Présentation : un ensemble contractuel

Présentation : un ensemble contractuel

Rapport du 119e Congrès des notaires de France - Dernière date de mise à jour le 31 janvier 2023
– Un bail emphytéotique. – L’investisseur, porteur du foncier, confère à l’accédant à la propriété du logement un bail emphytéotique lui permettant d’obtenir un droit réel, proche de la propriété, sur le logement concerné. L’accédant dispose du logement en vertu de ce droit réel ; il peut librement y faire des travaux, le louer, le céder ou l’hypothéquer. Le financement de l’accession peut donc être opéré au moyen d’un prêt hypothécaire souscrit par l’accédant. Ce droit réel est transmissible à titre gratuit, entre vifs ou en cas de décès. Le contrat est conclu pour une durée de cinquante ans, qui correspond peu ou prou à l’espérance de vie de l’accédant au moment de l’achat.
– Un usufruit viager. – À la fin du bail emphytéotique, dans l’hypothèse où l’accédant n’aurait pas souhaité quitter le logement (par le jeu de la garantie de rachat) avant le terme convenu, mais plutôt voulu continuer de jouir de son logement jusqu’à la fin de sa vie, un usufruit viager prend le relais du bail emphytéotique, pour éviter la perte du droit de propriété et le retour de l’immeuble entre les mains du bailleur.
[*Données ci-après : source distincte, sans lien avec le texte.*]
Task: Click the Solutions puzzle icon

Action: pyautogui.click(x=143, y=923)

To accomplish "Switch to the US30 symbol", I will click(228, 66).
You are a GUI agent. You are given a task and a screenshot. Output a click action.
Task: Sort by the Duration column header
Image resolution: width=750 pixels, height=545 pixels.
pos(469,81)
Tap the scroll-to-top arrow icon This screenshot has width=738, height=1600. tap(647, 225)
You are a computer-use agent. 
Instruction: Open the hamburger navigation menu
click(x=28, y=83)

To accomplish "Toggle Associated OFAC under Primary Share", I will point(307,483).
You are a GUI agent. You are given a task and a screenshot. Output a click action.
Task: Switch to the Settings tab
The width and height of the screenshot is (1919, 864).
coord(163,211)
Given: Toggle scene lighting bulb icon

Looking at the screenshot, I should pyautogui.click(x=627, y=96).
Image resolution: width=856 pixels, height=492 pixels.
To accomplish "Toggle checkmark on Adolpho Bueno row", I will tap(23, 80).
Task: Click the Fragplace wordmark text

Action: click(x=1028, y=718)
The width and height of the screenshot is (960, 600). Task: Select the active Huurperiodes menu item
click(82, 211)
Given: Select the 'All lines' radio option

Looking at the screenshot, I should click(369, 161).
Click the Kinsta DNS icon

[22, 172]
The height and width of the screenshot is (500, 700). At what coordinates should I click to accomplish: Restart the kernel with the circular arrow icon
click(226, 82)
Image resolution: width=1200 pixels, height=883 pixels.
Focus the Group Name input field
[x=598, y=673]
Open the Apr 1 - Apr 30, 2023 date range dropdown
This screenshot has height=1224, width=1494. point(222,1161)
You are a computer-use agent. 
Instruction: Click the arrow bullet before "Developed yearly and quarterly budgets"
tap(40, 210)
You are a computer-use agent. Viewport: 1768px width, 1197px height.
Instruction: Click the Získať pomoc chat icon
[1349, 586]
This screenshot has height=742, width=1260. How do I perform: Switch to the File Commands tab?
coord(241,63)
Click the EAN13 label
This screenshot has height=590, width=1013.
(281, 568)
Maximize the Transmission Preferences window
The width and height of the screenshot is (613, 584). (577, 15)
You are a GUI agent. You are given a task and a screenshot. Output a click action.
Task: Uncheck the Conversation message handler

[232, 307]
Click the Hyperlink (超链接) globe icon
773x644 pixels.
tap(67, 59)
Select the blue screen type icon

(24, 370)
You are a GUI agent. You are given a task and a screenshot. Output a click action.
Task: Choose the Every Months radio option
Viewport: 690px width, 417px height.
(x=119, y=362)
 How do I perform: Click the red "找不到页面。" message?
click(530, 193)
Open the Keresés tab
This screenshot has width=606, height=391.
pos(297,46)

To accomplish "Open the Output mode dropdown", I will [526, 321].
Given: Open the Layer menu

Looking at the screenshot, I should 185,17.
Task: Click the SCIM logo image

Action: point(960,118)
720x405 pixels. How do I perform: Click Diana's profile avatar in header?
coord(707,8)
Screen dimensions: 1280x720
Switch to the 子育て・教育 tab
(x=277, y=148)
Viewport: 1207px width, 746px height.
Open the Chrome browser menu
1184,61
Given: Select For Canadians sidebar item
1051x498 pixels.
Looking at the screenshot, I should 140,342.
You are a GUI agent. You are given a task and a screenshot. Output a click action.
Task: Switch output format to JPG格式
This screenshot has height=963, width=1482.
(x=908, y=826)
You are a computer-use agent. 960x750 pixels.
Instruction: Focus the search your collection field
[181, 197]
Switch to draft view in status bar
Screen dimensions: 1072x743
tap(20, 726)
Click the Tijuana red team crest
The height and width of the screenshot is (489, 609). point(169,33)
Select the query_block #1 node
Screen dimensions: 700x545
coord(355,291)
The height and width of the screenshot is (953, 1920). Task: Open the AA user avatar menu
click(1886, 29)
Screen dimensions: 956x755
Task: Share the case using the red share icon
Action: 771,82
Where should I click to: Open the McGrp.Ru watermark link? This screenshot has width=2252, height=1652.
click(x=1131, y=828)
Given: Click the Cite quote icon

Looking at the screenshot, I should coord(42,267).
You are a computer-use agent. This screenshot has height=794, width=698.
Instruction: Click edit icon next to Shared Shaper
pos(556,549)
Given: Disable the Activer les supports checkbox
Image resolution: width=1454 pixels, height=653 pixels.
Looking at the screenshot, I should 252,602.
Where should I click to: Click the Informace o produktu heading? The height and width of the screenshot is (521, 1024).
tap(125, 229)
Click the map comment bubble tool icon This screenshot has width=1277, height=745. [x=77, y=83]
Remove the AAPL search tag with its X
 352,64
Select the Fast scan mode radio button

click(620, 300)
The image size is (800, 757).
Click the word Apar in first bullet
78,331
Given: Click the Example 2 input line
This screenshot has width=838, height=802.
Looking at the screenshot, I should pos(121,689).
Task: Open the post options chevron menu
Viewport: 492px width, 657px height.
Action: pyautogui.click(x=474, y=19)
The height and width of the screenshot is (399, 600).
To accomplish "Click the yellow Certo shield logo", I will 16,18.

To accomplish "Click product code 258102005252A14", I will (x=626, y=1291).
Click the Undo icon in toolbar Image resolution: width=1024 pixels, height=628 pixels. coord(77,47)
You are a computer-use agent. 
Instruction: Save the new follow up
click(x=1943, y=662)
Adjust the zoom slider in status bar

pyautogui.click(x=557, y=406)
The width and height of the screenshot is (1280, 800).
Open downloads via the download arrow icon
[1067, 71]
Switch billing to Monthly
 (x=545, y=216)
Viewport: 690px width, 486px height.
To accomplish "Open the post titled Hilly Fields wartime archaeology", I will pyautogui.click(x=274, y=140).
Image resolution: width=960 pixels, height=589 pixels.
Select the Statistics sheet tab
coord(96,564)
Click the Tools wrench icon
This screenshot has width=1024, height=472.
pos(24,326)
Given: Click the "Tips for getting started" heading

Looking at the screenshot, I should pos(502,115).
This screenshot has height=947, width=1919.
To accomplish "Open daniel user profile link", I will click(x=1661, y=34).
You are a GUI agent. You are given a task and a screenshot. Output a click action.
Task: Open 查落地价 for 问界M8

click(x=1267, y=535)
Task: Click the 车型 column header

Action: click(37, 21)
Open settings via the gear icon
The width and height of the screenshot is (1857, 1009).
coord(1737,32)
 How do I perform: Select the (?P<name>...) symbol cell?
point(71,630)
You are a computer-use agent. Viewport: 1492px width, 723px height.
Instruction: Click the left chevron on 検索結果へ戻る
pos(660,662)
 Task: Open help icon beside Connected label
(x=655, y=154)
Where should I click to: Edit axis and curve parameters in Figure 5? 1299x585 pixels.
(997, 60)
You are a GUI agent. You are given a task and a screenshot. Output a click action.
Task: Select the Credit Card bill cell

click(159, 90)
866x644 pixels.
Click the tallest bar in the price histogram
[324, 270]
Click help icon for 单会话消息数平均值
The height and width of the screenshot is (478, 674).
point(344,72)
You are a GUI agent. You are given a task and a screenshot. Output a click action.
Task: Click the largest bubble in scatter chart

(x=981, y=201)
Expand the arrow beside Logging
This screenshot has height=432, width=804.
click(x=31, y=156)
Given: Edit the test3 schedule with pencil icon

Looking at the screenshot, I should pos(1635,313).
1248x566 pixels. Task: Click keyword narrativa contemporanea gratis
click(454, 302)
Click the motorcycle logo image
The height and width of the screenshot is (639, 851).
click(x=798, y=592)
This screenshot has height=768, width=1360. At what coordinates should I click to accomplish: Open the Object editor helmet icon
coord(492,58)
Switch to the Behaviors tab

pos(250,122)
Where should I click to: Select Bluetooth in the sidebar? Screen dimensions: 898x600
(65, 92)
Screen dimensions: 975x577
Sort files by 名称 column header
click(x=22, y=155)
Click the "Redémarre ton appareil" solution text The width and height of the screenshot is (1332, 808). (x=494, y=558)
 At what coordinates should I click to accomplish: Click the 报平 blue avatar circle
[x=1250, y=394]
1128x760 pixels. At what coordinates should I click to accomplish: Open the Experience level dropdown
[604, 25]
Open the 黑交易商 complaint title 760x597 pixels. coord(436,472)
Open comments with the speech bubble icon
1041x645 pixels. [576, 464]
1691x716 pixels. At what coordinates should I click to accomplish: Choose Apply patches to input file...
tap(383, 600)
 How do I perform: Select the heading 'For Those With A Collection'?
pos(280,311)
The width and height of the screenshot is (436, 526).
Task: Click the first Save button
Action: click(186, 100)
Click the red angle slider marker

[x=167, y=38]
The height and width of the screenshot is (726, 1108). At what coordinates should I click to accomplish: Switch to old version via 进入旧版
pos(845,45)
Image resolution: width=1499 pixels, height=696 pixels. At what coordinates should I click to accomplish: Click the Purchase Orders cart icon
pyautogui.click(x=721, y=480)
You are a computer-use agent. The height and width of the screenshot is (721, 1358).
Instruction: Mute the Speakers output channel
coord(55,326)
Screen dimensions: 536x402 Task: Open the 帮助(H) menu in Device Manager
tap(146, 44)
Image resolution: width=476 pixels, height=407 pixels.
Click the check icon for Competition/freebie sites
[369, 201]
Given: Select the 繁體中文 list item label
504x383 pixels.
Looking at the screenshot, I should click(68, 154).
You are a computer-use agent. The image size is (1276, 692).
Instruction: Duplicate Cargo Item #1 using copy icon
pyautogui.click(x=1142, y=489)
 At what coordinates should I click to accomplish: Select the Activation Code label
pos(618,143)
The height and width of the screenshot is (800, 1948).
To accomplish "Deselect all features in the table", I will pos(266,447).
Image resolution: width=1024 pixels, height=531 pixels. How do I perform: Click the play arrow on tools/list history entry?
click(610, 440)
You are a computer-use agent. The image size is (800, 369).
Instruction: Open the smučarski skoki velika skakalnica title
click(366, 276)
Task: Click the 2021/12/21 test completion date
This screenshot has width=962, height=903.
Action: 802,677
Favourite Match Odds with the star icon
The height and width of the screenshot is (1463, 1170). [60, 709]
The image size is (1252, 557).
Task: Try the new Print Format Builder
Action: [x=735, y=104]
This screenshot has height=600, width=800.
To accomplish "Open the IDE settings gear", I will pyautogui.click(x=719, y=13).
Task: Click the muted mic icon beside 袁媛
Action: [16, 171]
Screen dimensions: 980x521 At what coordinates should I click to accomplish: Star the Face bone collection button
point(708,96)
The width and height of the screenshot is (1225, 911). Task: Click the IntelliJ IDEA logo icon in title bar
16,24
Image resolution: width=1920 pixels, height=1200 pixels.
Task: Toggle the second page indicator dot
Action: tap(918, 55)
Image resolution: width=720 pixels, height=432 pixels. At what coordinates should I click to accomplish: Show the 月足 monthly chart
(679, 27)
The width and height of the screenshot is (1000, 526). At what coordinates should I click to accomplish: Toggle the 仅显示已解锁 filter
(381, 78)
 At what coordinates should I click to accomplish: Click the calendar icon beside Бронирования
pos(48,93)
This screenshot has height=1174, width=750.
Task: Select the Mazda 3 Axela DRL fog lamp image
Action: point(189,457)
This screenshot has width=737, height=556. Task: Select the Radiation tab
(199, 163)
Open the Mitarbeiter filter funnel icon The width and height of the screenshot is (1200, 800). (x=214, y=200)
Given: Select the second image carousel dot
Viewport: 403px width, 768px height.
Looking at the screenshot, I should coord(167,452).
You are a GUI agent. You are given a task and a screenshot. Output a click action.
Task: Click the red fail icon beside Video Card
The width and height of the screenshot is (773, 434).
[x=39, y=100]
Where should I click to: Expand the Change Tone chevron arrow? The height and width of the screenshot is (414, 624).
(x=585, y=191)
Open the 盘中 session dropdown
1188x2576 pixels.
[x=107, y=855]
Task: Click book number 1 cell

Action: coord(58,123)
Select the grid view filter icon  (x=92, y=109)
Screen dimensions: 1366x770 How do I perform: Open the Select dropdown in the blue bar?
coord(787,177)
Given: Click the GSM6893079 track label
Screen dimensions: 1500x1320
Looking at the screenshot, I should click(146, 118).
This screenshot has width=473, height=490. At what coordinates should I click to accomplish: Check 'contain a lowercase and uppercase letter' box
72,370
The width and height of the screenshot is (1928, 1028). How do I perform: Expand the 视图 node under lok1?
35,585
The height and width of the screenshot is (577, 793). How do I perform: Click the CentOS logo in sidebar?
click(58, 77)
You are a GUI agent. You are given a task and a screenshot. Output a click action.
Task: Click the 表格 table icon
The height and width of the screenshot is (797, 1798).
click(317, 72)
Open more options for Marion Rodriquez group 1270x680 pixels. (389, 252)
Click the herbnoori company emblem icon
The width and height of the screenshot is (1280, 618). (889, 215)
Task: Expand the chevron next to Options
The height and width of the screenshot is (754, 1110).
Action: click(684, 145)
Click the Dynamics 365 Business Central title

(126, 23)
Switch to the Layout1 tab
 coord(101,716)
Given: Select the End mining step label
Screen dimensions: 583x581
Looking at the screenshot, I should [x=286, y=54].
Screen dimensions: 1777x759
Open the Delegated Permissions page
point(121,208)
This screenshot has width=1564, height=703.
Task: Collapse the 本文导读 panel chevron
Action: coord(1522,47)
Pour y parvenir, une promesse synallagmatique de cession d’usufruit est conclue dès l’origine, sous les conditions suspensives que le preneur n’ait pas cédé son droit au bail et qu’il soit en vie à l’expiration du bail. En cas de réalisation des conditions suspensives, la constitution d’usufruit est opérée par un acte réitératif, pour l’euro symbolique. À partir de cette date, l’accédant est donc assuré de demeurer dans son logement, mais sans pouvoir le transmettre, puisque son usufruit s’éteindra inévitablement avec lui.
– Une garantie de revente. – L’accédant qui aurait besoin de flexibilité peut céder le contrat qui le lie à l’investisseur, avant le terme du bail emphytéotique, et de sa seule initiative. Aucune clause anti-spéculative ou d’affectation ne le contraint630 : la cession peut donc se faire au profit d’un tiers, sans condition de ressources et moyennant un prix librement déterminé. Si l’accédant ne trouve pas acquéreur, il bénéficie d’une garantie de revente qui lui permet de céder ses droits à l’investisseur, moyennant un prix fixé à l’avance, qui décroît à mesure que les années s’écoulent, jusqu’à atteindre une valeur nulle au bout de cinquante ans.